Pharmacokinetic Interactions Between Ethanol and PT150, a Selective Glucocorticoid Receptor Antagonist, in Healthy Volunteers.

OBJECTIVES

PT150, a novel competitive glucocorticoid receptor antagonist, is hypothesized to be a potential treatment for alcohol use disorder, with safety studies as an important first step for medication development.
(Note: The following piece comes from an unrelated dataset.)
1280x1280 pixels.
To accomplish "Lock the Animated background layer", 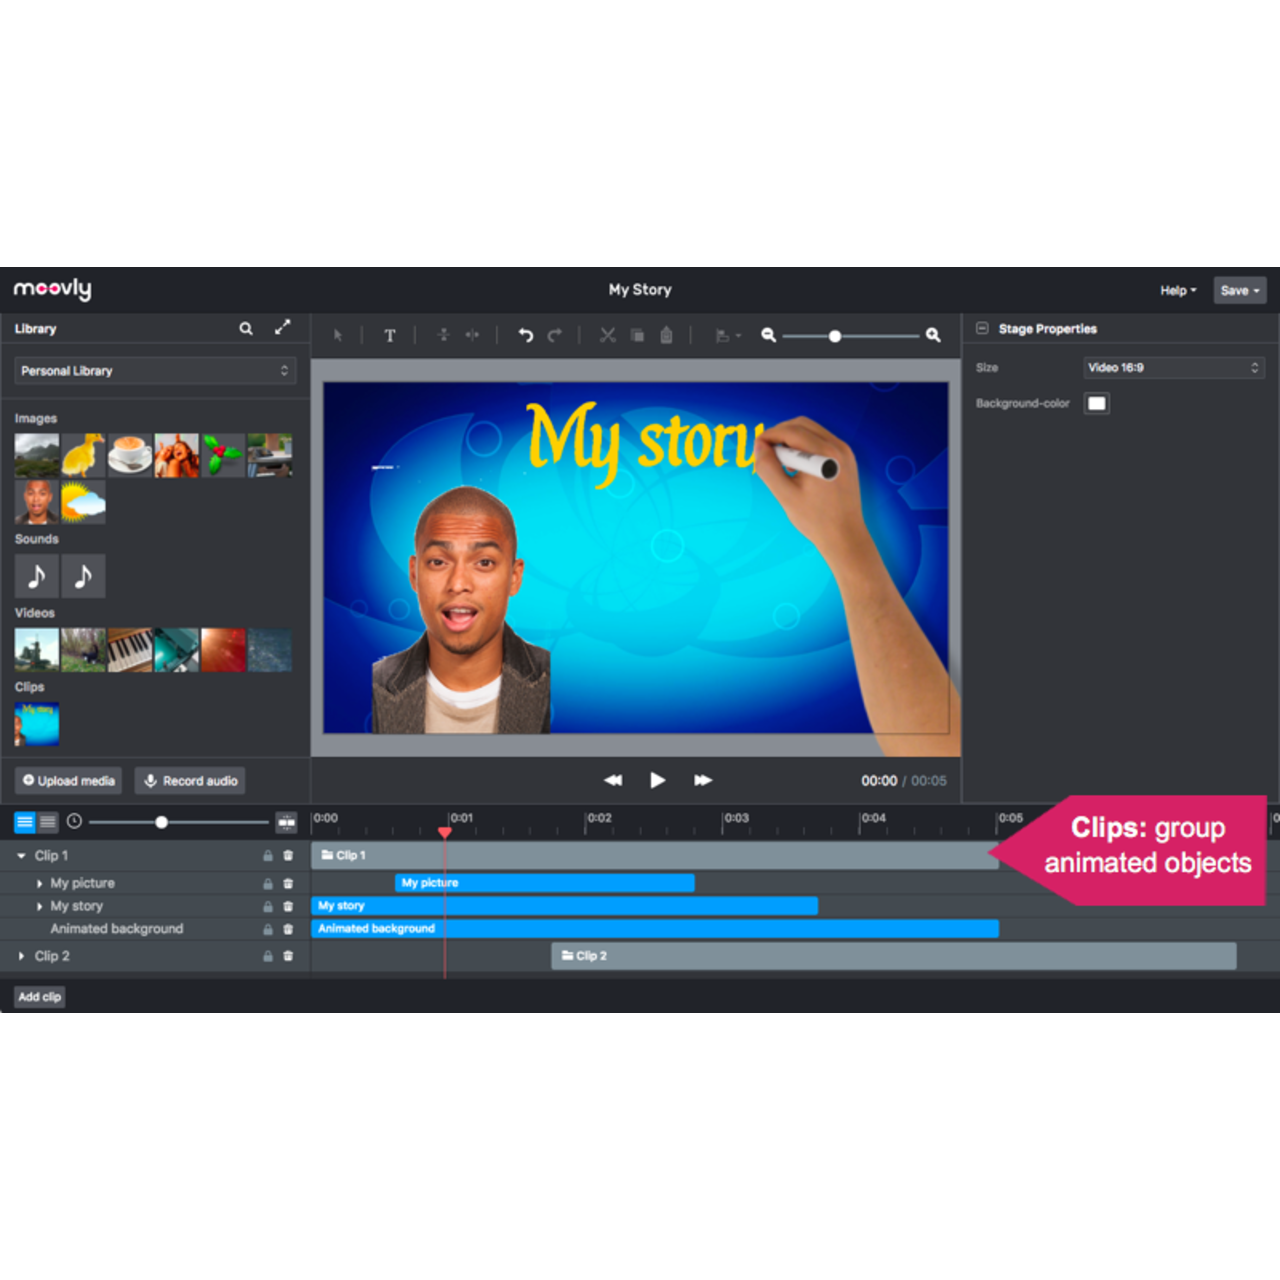I will 267,928.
We aimed to assess PT150 safety and tolerability, including impact on pharmacokinetics when administered concomitantly with ethanol in healthy participants.

METHODS

This nonrandomized, single-site, drug-drug interaction study of PT150, coadministered with oral ethanol (alcohol beverage), was conducted at the Michael E. DeBakey Veterans Affairs Medical Center in Houston, TX. Participants, each of whom received the same exposure sequence and served as their own control, were healthy, alcohol-experienced volunteers aged 21-64 years. Blood samples were obtained before and after 1.03 mL/kg ethanol exposure, before and after the fifth dose of PT150 (900 mg/d), and again before and after a sixth dose of PT150 (900 mg/d) administered with 1.03 mL/kg of ethanol. The primary pharmacokinetic outcomes included differences in peak plasma concentrations (Cmax), time to reach peak plasma concentrations (tmax), terminal elimination half-life (t1/2), and area under the concentration-time curve (AUC) of PT150 alone and in combination with ethanol.

RESULTS

There was no statistically significant evidence that coexposure to ethanol impacted PT150 pharmacokinetics, and no statistically significant evidence that coexposure to PT150 impacted ethanol pharmacokinetics. There were no clinically significant abnormal electrocardiograms or serious adverse events.

CONCLUSIONS

These data suggest that coadministration of PT150 and alcohol does not produce significant pharmacokinetic interactions, supporting the feasibility of evaluating PT150 in future clinical trials for alcohol use disorder.